## Data records:
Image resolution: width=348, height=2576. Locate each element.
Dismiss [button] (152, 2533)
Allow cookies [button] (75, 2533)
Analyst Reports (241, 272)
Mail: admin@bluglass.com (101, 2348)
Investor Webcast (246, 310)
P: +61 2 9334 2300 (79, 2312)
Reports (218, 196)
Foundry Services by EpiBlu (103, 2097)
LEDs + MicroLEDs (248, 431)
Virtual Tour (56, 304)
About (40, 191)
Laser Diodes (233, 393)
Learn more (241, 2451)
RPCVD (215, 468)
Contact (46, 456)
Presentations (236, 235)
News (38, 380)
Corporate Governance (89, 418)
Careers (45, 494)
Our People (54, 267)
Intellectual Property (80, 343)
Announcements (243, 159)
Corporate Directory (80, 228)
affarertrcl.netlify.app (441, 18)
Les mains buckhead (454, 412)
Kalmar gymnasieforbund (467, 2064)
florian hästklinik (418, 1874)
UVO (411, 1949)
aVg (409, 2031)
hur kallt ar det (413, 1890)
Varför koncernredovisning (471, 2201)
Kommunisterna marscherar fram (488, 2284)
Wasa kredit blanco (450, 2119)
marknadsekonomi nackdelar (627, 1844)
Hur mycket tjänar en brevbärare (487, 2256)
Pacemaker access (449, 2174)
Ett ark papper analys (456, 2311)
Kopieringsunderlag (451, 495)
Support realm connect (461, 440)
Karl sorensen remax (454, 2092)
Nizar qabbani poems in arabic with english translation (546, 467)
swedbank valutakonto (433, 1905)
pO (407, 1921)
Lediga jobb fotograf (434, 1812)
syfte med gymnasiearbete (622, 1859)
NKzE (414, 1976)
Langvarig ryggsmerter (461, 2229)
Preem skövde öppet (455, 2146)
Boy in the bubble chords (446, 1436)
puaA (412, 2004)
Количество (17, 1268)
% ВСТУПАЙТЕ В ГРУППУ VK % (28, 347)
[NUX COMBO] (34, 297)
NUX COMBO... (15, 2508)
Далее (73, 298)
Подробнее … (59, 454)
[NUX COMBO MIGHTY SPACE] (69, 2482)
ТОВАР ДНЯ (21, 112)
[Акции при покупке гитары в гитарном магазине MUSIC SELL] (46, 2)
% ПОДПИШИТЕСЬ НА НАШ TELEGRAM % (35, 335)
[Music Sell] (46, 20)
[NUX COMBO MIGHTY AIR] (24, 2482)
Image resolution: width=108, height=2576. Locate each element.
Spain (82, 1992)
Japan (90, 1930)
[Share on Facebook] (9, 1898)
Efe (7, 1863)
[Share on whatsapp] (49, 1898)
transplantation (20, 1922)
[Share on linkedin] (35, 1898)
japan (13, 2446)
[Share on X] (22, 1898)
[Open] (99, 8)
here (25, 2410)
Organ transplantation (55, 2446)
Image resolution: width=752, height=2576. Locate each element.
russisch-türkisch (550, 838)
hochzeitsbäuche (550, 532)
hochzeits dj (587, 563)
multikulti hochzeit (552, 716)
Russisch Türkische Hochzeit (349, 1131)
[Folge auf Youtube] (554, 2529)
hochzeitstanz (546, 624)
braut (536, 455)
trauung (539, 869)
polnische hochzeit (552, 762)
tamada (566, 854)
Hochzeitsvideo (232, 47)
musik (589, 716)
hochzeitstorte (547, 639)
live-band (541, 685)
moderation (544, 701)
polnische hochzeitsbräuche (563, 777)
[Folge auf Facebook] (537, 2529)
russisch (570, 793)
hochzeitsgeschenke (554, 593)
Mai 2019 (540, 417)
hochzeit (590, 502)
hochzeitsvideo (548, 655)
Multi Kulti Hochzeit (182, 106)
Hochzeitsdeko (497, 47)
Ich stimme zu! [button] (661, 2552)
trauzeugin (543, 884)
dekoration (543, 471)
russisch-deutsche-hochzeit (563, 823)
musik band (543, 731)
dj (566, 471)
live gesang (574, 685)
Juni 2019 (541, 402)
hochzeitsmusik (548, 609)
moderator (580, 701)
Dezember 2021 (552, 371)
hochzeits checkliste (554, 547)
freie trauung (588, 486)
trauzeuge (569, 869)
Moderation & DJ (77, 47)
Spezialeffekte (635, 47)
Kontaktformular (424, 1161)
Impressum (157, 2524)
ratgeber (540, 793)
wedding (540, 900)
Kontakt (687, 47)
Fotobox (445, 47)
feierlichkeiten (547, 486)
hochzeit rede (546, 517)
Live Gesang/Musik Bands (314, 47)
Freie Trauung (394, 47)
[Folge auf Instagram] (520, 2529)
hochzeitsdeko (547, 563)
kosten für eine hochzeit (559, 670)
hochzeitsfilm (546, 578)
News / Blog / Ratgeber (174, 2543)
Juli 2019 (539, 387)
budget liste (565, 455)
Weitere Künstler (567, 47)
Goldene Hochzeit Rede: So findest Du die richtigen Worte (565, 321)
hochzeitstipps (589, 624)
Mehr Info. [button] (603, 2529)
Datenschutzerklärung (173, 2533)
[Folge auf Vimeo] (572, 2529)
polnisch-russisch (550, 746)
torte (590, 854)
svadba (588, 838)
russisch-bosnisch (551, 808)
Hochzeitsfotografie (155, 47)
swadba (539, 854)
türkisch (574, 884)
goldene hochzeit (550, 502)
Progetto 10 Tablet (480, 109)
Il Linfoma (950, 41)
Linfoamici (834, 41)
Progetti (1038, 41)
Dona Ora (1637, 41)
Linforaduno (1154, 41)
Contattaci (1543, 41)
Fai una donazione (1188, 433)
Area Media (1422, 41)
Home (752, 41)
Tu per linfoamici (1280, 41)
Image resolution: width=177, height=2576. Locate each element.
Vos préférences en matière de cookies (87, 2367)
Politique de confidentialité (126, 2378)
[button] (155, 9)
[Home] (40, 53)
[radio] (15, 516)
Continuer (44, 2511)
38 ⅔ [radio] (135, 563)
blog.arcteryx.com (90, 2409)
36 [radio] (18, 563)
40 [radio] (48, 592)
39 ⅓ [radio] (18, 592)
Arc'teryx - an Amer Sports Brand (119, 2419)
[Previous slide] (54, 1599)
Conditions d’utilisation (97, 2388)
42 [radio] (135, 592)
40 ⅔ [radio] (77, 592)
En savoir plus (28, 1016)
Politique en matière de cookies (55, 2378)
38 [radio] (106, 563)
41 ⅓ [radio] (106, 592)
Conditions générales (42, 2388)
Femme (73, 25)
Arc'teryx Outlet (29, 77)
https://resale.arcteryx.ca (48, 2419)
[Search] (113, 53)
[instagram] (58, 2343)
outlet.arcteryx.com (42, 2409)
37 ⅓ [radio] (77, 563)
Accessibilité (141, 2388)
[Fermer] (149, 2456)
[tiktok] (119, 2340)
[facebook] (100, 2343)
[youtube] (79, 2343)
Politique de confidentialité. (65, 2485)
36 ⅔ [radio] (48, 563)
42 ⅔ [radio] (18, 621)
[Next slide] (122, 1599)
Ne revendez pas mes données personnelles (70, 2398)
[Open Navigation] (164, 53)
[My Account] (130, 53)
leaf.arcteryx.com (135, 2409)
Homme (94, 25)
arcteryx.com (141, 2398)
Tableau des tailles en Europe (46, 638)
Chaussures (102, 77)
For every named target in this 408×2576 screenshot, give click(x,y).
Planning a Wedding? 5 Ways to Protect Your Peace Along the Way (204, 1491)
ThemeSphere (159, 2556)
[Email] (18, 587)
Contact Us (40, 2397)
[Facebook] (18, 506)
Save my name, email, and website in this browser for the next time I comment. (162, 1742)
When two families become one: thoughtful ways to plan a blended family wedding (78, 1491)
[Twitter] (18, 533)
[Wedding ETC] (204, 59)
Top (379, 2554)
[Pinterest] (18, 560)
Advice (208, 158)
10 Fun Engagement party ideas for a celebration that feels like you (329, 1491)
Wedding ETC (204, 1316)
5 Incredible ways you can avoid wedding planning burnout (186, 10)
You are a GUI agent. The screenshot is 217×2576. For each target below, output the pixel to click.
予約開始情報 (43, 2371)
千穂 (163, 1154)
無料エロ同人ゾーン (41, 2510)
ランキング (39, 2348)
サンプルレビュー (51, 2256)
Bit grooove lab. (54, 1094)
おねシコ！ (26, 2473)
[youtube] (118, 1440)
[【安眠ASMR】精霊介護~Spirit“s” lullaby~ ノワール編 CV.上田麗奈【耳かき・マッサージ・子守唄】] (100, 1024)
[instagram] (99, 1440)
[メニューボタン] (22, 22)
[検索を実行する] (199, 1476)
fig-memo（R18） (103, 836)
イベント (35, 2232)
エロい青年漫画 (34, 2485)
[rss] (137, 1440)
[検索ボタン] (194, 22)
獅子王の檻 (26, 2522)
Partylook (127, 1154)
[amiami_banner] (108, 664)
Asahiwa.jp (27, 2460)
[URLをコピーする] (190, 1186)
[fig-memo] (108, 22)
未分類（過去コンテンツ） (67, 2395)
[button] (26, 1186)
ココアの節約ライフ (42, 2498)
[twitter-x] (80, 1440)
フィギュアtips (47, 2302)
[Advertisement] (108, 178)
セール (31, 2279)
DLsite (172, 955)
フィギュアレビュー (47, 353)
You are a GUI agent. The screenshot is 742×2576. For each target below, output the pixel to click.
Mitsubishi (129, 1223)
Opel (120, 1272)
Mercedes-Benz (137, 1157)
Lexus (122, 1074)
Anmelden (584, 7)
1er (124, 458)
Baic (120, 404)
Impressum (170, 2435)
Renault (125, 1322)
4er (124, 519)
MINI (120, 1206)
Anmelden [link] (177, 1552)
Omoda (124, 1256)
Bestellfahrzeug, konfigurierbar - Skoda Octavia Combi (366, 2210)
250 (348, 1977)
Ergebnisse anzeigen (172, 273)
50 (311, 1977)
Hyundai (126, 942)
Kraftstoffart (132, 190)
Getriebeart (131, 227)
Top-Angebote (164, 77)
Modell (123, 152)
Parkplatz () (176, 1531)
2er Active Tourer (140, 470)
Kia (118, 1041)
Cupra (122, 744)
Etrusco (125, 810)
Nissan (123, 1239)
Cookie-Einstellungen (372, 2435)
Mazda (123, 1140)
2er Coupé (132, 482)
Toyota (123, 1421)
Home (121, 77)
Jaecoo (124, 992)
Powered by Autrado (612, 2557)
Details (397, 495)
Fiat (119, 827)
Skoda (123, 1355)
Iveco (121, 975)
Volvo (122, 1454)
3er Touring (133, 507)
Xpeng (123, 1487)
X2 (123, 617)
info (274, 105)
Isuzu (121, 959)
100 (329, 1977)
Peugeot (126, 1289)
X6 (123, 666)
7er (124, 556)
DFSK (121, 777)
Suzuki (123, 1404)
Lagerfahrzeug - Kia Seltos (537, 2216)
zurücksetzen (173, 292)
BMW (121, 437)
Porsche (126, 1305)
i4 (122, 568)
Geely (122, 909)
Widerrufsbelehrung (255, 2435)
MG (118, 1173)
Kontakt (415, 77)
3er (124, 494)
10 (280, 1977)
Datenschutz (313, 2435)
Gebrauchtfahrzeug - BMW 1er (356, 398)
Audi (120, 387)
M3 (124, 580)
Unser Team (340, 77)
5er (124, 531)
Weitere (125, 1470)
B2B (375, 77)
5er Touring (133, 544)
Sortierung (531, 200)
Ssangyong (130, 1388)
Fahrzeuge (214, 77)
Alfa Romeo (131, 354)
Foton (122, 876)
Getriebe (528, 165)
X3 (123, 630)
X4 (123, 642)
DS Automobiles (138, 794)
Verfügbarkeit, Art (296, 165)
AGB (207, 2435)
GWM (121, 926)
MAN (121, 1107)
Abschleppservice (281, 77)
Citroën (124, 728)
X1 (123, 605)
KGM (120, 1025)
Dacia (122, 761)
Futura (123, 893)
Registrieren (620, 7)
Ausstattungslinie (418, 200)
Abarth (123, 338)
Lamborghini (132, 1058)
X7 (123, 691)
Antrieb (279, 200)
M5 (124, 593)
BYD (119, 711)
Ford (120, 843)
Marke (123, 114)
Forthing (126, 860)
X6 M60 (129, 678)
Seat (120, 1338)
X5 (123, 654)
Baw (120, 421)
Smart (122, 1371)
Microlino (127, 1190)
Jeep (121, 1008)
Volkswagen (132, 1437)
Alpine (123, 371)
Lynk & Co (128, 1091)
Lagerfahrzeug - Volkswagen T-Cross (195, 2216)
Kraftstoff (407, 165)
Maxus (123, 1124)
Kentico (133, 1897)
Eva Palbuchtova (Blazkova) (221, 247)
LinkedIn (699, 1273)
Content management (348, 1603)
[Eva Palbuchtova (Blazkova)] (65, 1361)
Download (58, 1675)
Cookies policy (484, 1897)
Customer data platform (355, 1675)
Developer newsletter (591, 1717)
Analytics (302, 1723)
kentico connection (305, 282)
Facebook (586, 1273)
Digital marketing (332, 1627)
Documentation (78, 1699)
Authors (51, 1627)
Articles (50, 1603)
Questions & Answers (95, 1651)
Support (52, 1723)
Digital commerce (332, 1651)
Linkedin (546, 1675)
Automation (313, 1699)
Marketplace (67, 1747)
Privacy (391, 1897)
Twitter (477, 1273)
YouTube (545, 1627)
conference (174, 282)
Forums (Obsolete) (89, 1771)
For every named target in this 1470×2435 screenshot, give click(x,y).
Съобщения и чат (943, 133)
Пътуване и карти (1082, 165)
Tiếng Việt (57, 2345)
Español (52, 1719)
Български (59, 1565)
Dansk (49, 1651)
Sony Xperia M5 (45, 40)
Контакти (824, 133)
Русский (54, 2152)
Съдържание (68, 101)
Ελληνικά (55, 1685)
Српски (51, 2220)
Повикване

## Task to complete:
Only the lines above from the line containing "DFSK (121, 777)" through the line containing "MAN (121, 1107)" should be retyped, exactly and with both ends included.

## Solution to the problem:
DFSK (121, 777)
Suzuki (123, 1404)
Lagerfahrzeug - Kia Seltos (537, 2216)
zurücksetzen (173, 292)
BMW (121, 437)
Porsche (126, 1305)
i4 (122, 568)
Geely (122, 909)
Widerrufsbelehrung (255, 2435)
MG (118, 1173)
Kontakt (415, 77)
3er (124, 494)
10 (280, 1977)
Datenschutz (313, 2435)
Gebrauchtfahrzeug - BMW 1er (356, 398)
Audi (120, 387)
M3 (124, 580)
Unser Team (340, 77)
5er (124, 531)
Weitere (125, 1470)
B2B (375, 77)
5er Touring (133, 544)
Sortierung (531, 200)
Ssangyong (130, 1388)
Fahrzeuge (214, 77)
Alfa Romeo (131, 354)
Foton (122, 876)
Getriebe (528, 165)
X3 (123, 630)
X4 (123, 642)
DS Automobiles (138, 794)
Verfügbarkeit, Art (296, 165)
AGB (207, 2435)
GWM (121, 926)
MAN (121, 1107)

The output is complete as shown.